Please copy only the material from the line that has "At what coordinates" to the very last line, both ends included, exactly as written and without pictures.

** Opening DATA EXTRACT block **

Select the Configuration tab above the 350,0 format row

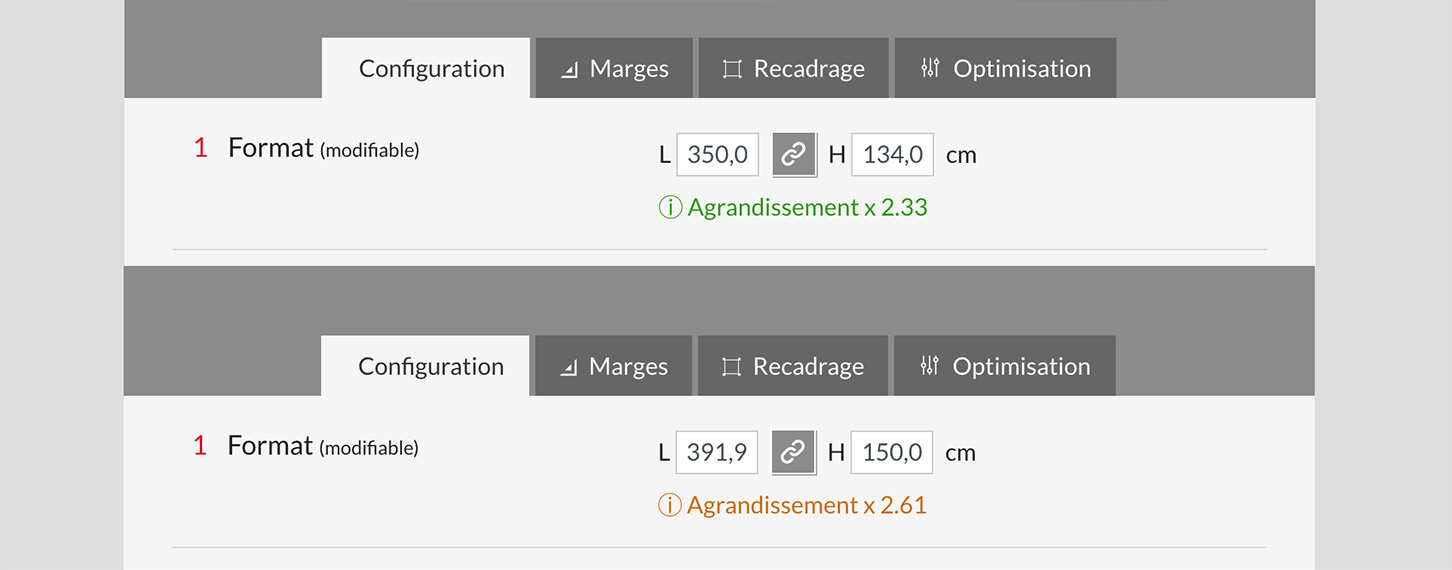coord(431,69)
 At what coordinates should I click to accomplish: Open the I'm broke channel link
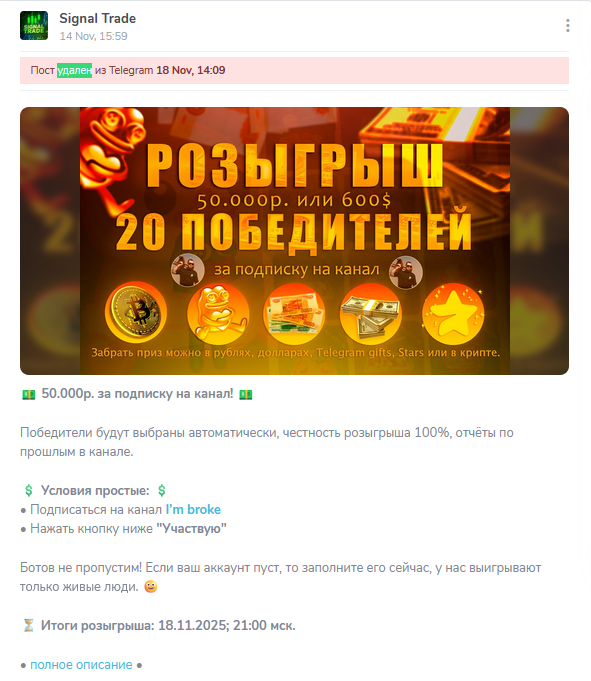(x=193, y=509)
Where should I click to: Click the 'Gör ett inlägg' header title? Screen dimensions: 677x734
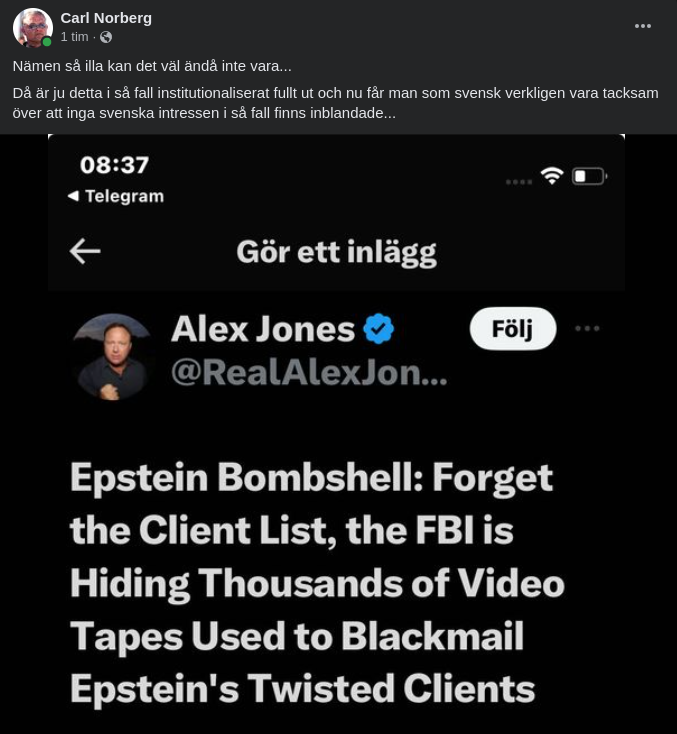point(336,253)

** Closing DATA EXTRACT block **

- [OUTPUT BELOW]
 At what coordinates should I click to accomplish: Open the I'm broke channel link
(x=193, y=509)
Where should I click to: Click the 'Gör ett inlägg' header title? Screen dimensions: 677x734
point(336,253)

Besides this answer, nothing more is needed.